### Trecho para revisão

Dia 14. - Sem febre, não vomitou, continuaram as evacuações diarreicas. Acentuam-se a apatia, olhar vago, pele e extremidades frias. Mamadeiras de Eledon e creme de arroz. A enfermeira suspeitou de qualquer umidade no ouvido. Dão-se prontosil e cardiotonicos.

Dia 15. - Não tem febre. Continuam as evacuações diarreicas, vomitos novamente. Não houve supuração no ouvido. Ha sinais de toxicose. Pulso incontável. Impressão de estado comatoso. Nada no ouvido suspeito.

Dia 16. - O mesmo estado. Impressão de morte iminente. Chama-se um otologista para examinar o ouvido suspeito. Não ha exudato no conduto, apenas muita maceração. Mesmo depois de limpa-lo completamente não consegue divisar detalhe algum do timpano, que não é possivel perceber; sabe-se apenas onde ele está. De acordo com os conselhos de Neumann, é feita a paracentese. A agulha volta com pús em sua ponta, eventualidade rara. A noite, o pulso começa a tornar-se perceptivel.

Dia 17. - Impressão de ligeira melhoria, parecendo que a criança tenta voltar do estado de coma ou semicoma. O ouvido começa a purgar embora em quantidade mínima. Sôro glicosado e cebion. Temperatura de 36,5. Não houve mais vomito. Tres evacuações despóticas. A noite, 30 horas depois da paracentese, começa a criança a reagir, vencendo o estado semicomatoso, com impressão mais animada e interessando-se pelo ambiente.

Dia 18. - A criança volta definitivamente a si. Continuam as melhoras. Não houve mais vomitos. Evacuações com melhor aspeto. Começa a voltar o apetite.

### Material fornecido
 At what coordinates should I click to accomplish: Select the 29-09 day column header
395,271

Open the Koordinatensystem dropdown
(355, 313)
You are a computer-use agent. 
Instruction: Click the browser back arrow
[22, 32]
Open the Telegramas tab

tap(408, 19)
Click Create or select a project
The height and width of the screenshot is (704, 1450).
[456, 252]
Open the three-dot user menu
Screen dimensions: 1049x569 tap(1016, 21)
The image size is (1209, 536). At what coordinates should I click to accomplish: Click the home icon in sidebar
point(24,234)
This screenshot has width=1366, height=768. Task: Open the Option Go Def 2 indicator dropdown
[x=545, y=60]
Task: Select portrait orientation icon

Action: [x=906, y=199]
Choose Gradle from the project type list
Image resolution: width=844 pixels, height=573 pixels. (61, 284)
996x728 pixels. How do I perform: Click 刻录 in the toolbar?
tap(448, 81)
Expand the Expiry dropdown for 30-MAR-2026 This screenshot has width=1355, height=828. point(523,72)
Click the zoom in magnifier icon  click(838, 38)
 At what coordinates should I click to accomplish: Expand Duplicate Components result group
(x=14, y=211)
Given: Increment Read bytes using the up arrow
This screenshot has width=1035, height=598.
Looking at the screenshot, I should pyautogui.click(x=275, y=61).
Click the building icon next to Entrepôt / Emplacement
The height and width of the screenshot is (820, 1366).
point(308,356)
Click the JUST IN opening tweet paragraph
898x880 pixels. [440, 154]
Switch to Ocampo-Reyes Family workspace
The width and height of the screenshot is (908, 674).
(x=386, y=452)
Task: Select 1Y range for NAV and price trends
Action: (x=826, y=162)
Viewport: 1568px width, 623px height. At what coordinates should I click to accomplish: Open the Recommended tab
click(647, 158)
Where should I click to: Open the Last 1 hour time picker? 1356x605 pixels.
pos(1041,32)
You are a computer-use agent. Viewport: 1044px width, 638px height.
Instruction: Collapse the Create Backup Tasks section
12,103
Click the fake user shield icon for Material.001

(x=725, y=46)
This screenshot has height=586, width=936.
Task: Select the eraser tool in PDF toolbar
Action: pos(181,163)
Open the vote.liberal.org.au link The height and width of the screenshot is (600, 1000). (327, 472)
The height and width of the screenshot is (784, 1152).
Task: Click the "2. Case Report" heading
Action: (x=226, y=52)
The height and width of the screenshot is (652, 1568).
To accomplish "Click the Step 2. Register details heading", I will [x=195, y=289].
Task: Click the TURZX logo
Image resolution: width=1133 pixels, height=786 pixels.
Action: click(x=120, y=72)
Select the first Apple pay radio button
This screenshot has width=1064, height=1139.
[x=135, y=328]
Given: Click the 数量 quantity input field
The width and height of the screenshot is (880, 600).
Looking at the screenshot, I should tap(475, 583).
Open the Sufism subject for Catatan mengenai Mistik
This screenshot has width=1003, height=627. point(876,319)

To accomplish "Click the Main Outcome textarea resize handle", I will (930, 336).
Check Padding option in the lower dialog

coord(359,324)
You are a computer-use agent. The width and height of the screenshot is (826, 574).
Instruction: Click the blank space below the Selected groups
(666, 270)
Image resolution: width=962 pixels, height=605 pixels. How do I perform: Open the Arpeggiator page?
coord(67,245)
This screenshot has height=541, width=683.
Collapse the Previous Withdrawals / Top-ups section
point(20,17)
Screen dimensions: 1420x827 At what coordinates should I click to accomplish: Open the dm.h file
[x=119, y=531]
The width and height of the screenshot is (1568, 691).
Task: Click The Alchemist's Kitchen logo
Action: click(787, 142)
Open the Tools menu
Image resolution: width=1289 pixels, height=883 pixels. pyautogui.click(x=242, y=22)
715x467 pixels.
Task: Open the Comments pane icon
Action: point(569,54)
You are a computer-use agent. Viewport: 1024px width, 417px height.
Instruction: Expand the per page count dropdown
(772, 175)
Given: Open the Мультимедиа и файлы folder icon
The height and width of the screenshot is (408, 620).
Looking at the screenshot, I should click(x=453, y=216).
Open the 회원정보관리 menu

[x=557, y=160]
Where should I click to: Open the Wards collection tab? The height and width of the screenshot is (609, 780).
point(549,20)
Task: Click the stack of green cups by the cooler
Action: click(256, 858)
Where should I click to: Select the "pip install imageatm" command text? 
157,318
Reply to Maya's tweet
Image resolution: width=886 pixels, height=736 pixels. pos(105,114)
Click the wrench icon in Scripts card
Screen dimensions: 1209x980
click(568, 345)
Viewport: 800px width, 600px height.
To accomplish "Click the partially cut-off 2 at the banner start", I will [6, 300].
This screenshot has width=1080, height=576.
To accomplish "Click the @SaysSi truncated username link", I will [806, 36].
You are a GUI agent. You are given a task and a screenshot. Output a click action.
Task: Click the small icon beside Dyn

### Descrição da tarefa
Reproduza sem alterações o trecho do relato clínico começando em "Dia 14. - Sem" e indo até "no ouvido suspeito.". Não é preciso consultar o material.

### Resultado
Dia 14. - Sem febre, não vomitou, continuaram as evacuações diarreicas. Acentuam-se a apatia, olhar vago, pele e extremidades frias. Mamadeiras de Eledon e creme de arroz. A enfermeira suspeitou de qualquer umidade no ouvido. Dão-se prontosil e cardiotonicos.

Dia 15. - Não tem febre. Continuam as evacuações diarreicas, vomitos novamente. Não houve supuração no ouvido. Ha sinais de toxicose. Pulso incontável. Impressão de estado comatoso. Nada no ouvido suspeito.